So we had an outage on a couple of things. The reason was that those things live on a server of mine hosted at a place, and there was a fiber cut to that place. However it could, for the same effect, equally well have been a failure of the server hardware or the firewall that protects it. Most of the things living on that server are quite non essential:
- The forum. I’m sad when it’s down because I enjoy it, but in the end no one gets hurt and files are still synchronized all over the world.
- The website. We make a less than optimal impression with it down, but again it’s a minor inconvenience.
- One of the three discovery servers. The discovery service is redundant for this reason, so no worry.
- The build server. Hampers development, prevents doing an actual release in the proper way while it’s unreachable. We get by.
- The usage reporting server. We get a blip in the usage reports while it’s down but that’s all.
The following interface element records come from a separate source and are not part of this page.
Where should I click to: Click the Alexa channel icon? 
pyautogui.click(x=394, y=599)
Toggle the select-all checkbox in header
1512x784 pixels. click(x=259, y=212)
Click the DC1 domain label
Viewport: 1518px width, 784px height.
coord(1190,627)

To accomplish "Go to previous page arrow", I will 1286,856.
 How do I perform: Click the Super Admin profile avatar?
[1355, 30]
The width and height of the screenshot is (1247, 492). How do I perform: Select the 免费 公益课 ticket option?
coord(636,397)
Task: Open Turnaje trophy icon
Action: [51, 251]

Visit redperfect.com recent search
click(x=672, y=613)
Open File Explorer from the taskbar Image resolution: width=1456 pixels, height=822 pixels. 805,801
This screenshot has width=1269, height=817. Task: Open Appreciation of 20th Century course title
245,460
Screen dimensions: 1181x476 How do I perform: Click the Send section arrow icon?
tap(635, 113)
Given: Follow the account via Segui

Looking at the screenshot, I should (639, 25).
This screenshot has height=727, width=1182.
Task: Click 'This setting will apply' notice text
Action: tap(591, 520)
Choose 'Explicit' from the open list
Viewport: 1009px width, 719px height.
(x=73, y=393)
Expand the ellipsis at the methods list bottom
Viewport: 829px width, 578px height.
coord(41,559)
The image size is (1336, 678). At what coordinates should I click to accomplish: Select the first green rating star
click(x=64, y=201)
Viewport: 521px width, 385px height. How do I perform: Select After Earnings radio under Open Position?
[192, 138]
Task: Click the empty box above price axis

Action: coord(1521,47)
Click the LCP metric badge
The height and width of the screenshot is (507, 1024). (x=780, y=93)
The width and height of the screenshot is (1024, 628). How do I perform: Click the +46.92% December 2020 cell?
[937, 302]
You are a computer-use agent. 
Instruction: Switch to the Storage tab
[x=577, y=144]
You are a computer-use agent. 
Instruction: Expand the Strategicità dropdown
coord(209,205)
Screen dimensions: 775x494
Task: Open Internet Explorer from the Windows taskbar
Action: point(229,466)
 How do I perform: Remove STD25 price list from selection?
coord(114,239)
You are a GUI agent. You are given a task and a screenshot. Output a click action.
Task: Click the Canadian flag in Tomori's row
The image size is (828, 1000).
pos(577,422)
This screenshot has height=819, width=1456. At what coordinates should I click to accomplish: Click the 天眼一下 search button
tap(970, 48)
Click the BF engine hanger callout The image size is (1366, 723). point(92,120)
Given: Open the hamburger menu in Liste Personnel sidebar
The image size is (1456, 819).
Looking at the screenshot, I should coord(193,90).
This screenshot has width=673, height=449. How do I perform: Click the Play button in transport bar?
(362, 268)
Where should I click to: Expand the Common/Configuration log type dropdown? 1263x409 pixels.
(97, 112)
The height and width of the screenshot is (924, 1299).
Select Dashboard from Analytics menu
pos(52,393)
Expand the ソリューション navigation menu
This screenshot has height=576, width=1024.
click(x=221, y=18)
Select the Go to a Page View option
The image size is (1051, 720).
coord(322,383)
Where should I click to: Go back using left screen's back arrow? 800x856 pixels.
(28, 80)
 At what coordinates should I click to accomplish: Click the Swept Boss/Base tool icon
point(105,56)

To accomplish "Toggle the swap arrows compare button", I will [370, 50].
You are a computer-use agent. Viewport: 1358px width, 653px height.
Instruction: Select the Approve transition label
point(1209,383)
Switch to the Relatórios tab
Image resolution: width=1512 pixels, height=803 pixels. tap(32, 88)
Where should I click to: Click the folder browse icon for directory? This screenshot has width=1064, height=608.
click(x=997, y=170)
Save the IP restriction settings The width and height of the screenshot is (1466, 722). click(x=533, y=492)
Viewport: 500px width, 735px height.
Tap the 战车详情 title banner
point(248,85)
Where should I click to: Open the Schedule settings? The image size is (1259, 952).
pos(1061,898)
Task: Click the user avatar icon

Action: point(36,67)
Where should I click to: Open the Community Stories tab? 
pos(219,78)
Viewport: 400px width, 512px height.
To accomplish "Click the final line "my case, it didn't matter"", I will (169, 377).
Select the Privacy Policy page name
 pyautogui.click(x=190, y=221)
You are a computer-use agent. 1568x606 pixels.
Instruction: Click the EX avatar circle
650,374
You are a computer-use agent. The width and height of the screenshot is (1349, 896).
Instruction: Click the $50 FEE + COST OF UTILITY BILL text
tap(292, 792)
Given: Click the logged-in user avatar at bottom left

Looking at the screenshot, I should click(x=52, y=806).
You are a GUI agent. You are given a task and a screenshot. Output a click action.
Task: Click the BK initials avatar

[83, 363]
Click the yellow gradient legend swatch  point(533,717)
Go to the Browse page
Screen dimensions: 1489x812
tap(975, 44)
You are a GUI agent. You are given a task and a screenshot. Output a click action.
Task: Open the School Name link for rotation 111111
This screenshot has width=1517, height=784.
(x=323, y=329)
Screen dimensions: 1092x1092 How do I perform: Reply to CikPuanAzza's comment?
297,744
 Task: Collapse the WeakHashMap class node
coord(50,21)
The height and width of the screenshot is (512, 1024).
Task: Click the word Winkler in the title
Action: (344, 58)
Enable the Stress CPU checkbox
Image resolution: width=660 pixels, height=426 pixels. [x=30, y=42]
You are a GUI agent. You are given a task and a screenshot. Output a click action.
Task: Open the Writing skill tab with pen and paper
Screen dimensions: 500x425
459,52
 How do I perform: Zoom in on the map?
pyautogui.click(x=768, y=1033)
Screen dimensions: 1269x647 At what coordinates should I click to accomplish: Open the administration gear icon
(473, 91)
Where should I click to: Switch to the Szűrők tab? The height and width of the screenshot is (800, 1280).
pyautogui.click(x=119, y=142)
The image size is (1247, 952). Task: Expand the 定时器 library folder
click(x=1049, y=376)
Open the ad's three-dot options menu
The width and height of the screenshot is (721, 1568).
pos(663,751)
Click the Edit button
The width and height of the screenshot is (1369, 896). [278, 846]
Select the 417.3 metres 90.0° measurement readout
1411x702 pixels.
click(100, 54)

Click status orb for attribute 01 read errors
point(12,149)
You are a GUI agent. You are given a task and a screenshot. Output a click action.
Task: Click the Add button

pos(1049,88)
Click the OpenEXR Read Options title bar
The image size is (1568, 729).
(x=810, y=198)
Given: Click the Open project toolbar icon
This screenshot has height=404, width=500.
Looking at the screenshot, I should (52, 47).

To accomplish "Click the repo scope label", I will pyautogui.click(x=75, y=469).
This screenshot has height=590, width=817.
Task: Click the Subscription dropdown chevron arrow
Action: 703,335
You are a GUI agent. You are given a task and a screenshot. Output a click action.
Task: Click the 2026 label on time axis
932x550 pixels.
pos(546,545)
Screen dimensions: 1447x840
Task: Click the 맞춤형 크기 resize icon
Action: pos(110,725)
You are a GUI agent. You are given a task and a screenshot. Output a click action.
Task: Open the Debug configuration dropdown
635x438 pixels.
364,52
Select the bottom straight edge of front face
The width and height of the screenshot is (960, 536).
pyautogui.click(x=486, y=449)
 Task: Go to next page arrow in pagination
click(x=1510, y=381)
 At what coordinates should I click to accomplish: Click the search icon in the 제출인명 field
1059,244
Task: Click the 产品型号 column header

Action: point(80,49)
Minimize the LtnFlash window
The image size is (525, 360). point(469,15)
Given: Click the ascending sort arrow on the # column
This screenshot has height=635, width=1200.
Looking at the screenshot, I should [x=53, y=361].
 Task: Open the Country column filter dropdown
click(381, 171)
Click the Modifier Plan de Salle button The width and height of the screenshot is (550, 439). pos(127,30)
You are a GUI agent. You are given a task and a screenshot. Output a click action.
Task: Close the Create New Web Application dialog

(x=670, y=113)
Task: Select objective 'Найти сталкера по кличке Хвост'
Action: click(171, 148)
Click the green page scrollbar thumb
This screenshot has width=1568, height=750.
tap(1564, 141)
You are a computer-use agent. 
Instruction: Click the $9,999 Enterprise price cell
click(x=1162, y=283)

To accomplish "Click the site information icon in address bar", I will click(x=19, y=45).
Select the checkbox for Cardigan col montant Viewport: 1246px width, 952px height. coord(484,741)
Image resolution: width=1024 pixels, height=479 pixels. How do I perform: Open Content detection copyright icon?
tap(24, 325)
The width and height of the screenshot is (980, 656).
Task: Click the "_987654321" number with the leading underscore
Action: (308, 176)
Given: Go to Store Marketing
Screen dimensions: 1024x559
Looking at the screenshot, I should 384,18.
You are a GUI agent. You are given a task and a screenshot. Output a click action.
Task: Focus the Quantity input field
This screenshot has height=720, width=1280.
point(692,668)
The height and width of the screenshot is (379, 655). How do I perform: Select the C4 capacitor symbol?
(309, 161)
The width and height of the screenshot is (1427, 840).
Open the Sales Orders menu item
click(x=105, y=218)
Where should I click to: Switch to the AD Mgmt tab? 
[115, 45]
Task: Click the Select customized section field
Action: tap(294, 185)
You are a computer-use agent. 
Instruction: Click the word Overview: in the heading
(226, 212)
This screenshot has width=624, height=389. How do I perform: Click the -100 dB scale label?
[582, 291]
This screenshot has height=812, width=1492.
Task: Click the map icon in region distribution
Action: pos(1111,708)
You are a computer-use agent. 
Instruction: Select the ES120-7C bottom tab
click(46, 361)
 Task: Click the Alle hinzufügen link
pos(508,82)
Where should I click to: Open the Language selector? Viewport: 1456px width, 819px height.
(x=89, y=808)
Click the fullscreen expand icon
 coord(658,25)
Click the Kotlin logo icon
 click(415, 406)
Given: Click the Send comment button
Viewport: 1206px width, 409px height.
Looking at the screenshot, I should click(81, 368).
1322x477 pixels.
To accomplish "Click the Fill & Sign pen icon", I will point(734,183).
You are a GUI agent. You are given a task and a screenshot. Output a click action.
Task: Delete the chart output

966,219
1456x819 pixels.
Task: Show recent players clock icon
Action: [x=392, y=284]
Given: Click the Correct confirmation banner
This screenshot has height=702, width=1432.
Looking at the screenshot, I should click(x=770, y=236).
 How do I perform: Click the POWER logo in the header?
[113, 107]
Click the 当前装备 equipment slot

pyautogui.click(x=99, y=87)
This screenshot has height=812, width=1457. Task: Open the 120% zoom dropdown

However a couple of things hurt a little bit more:
- The relays registry. Without this, Syncthing clients can’t get the current list of relays so run without relaying.
- The APT repository. Debian users can’t upgrade or do new installs using apt while this is down.
- The docs site. Users should be able to access the documentation.
The reason this is all hosted on the same box at the same place is pure convenience, laziness and economy. I don’t pay to spin up more VMs on my own hardware. However, this obviously won’t cut it, going forward, so here’s what I think we should do:
- The relay registry should be integrated with the discovery service and enjoy the same resiliency. If this moves to a DHT or something in the future, we get that for free for the relays as well.
- The web site and APT repository should be moved to a real cloud provider.
I’ll probably continue running the forum and, especially, build server for a while as these are happiest as fairly beefy VMs that are expensive (for us) to host externally. In the long run this should change too, both to remove a dependency on my hardware and hosting, and to remove a dependency on me personally.